An anonymous reader shares an excerpt from the Economist: It seems that every day, Bitcoin seems to hit a new high. But the reported price can move up and down by $1,000 or so within a few hours. This might have made it a great investment for those who got in at the right price and are nimble enough to get out in time. But it doesn't make it a useful means of exchange (Editor's note: the link could be paywalled; alternative source). When the price is rising fast, those who use bitcoin will be reluctant to part with it; when the price falls, those who sell goods will be reluctant to accept it.

8 of 264 comments (clear)

  1. Re:Makes stable pricing impossible. by PopeRatzo · · Score: 4, Interesting

    Bitcoin is a currency that's beyond the reach of banks and governments that wish to manipulate it for their own gains.

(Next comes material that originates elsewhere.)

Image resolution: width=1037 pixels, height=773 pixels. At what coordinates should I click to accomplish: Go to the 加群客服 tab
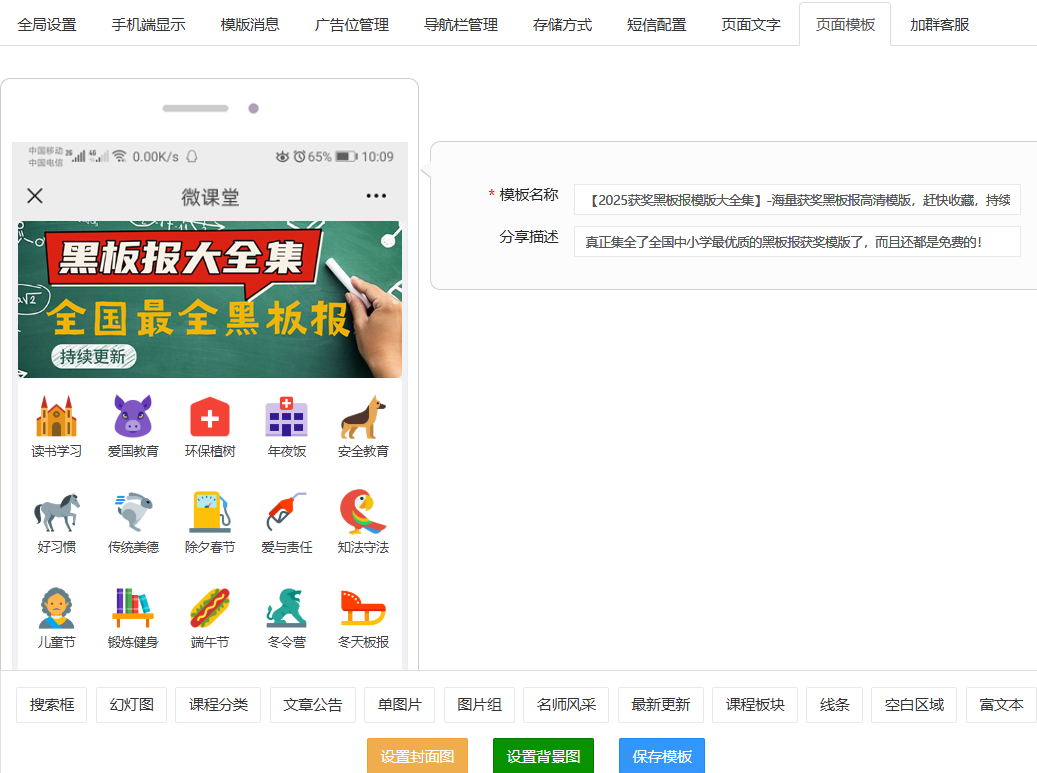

    That's the insane rambling of someone who read Ayn Rand as an undergrad and never got over it.

    Banks and governments could easily manipulate Bitcoin. Just because banks and the government can't print Bitcoin doesn't mean they can't manipulate its value. Have you ever heard of the forex scandal? The United States has manipulated the currency of Japan even though the US Mint doesn't print Yen.

    All it would take is a well-placed government regulation here or a series of derivative trades there to destroy Bitcoin utterly. The only reason it hasn't happened yet is that there are some powerful people trying to see if they can make a fortune or two before they pull the rug out.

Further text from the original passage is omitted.